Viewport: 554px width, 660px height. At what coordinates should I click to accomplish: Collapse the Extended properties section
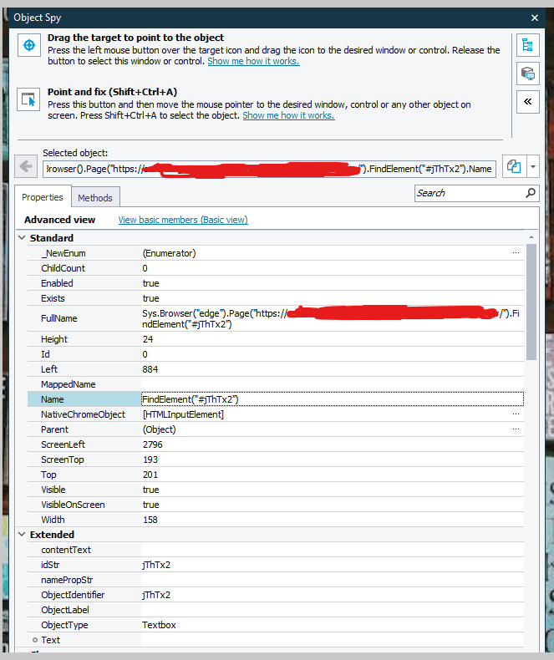coord(23,535)
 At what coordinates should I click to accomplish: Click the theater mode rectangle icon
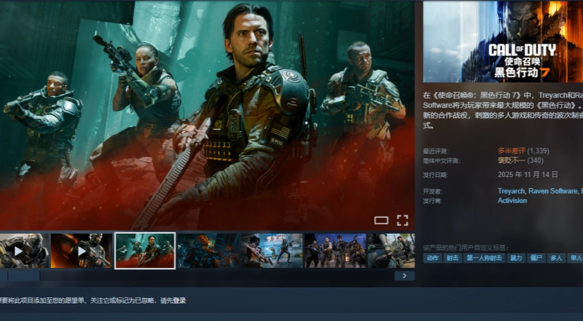pos(381,221)
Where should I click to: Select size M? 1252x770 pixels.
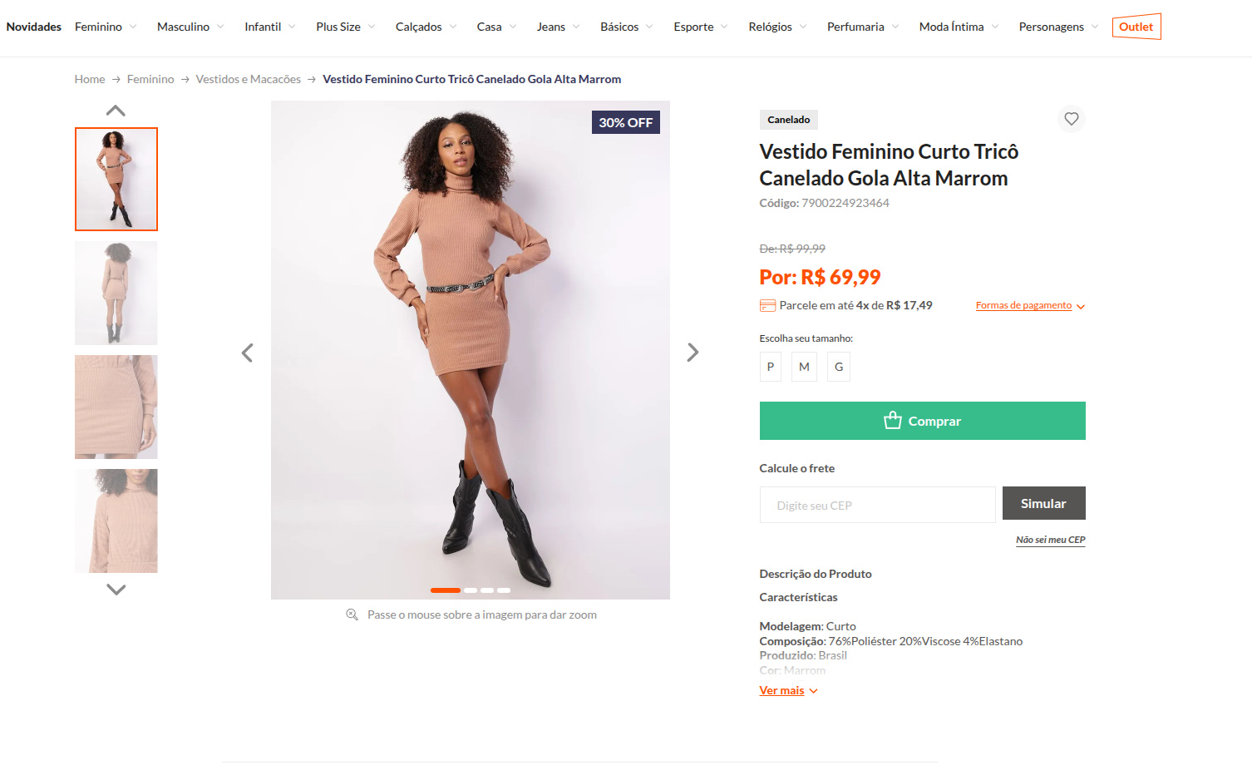pyautogui.click(x=804, y=367)
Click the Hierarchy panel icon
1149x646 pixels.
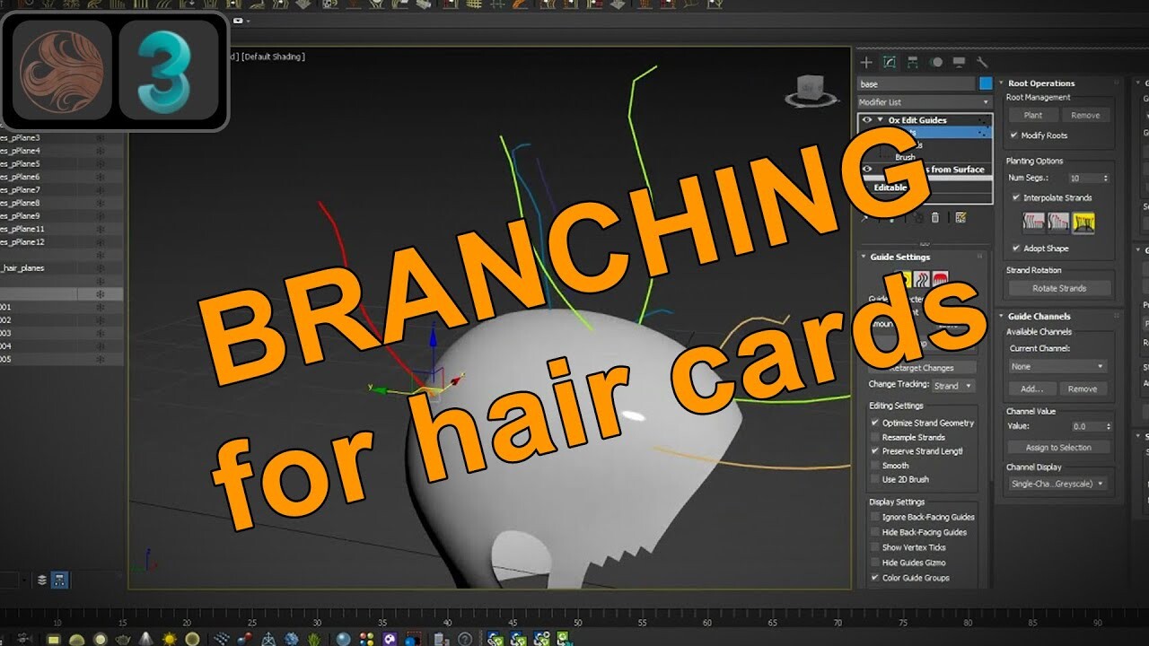pyautogui.click(x=914, y=62)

PROBLEM STATEMENT:
Each entry above has to be set down again verbatim, except for its pictures.

SOLUTION FOR THIS PROBLEM:
Viewport: 554px width, 660px height. At what coordinates should I click to accomplish: Collapse the Extended properties section
coord(23,535)
 At what coordinates should I click to accomplish: Click the theater mode rectangle icon
pos(381,221)
Where should I click to: Select size M? 1252x770 pixels.
pyautogui.click(x=804, y=367)
Click the Hierarchy panel icon
1149x646 pixels.
pyautogui.click(x=914, y=62)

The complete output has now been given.